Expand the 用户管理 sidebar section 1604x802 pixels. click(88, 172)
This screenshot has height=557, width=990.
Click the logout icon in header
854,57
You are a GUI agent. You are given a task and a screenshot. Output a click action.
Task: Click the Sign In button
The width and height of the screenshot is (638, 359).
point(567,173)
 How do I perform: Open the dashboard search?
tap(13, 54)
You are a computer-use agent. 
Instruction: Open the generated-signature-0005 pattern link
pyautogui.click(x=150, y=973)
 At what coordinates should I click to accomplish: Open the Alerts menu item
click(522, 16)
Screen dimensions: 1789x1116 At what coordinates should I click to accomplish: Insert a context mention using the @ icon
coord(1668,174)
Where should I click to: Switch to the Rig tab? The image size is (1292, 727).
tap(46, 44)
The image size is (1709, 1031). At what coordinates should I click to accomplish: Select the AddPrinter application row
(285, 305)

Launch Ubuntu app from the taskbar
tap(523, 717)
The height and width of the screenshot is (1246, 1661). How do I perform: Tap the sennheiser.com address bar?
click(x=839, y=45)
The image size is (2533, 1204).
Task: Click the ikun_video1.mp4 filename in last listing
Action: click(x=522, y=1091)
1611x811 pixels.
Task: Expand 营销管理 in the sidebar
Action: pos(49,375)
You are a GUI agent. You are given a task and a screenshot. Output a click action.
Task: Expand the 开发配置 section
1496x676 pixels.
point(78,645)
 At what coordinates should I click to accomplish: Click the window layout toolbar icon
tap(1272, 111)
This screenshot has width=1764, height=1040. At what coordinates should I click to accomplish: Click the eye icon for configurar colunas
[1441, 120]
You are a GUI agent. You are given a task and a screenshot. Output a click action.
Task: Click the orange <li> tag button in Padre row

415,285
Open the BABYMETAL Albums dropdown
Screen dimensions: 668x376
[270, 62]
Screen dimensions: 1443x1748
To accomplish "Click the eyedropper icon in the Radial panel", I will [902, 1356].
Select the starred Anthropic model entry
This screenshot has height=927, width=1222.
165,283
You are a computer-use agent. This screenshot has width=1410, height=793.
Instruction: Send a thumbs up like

::::::::

> [What needs to be done]
Output all the lines above, matching them word for word.

> [Exercise solution]
Expand the 用户管理 sidebar section 1604x802 pixels. click(88, 172)
This screenshot has height=557, width=990.
Click the logout icon in header
854,57
You are a GUI agent. You are given a task and a screenshot. Output a click action.
Task: Click the Sign In button
The width and height of the screenshot is (638, 359).
point(567,173)
 How do I perform: Open the dashboard search?
tap(13, 54)
You are a computer-use agent. 
Instruction: Open the generated-signature-0005 pattern link
pyautogui.click(x=150, y=973)
 At what coordinates should I click to accomplish: Open the Alerts menu item
click(522, 16)
Screen dimensions: 1789x1116 At what coordinates should I click to accomplish: Insert a context mention using the @ icon
coord(1668,174)
Where should I click to: Switch to the Rig tab? The image size is (1292, 727).
tap(46, 44)
The image size is (1709, 1031). At what coordinates should I click to accomplish: Select the AddPrinter application row
(285, 305)

Launch Ubuntu app from the taskbar
tap(523, 717)
The height and width of the screenshot is (1246, 1661). How do I perform: Tap the sennheiser.com address bar?
click(x=839, y=45)
The image size is (2533, 1204).
Task: Click the ikun_video1.mp4 filename in last listing
Action: click(x=522, y=1091)
1611x811 pixels.
Task: Expand 营销管理 in the sidebar
Action: pos(49,375)
You are a GUI agent. You are given a task and a screenshot. Output a click action.
Task: Expand the 开发配置 section
1496x676 pixels.
point(78,645)
 At what coordinates should I click to accomplish: Click the window layout toolbar icon
tap(1272, 111)
This screenshot has width=1764, height=1040. At what coordinates should I click to accomplish: Click the eye icon for configurar colunas
[1441, 120]
You are a GUI agent. You are given a task and a screenshot. Output a click action.
Task: Click the orange <li> tag button in Padre row

415,285
Open the BABYMETAL Albums dropdown
Screen dimensions: 668x376
[270, 62]
Screen dimensions: 1443x1748
To accomplish "Click the eyedropper icon in the Radial panel", I will [902, 1356].
Select the starred Anthropic model entry
This screenshot has height=927, width=1222.
165,283
You are a computer-use agent. This screenshot has width=1410, height=793.
Instruction: Send a thumbs up like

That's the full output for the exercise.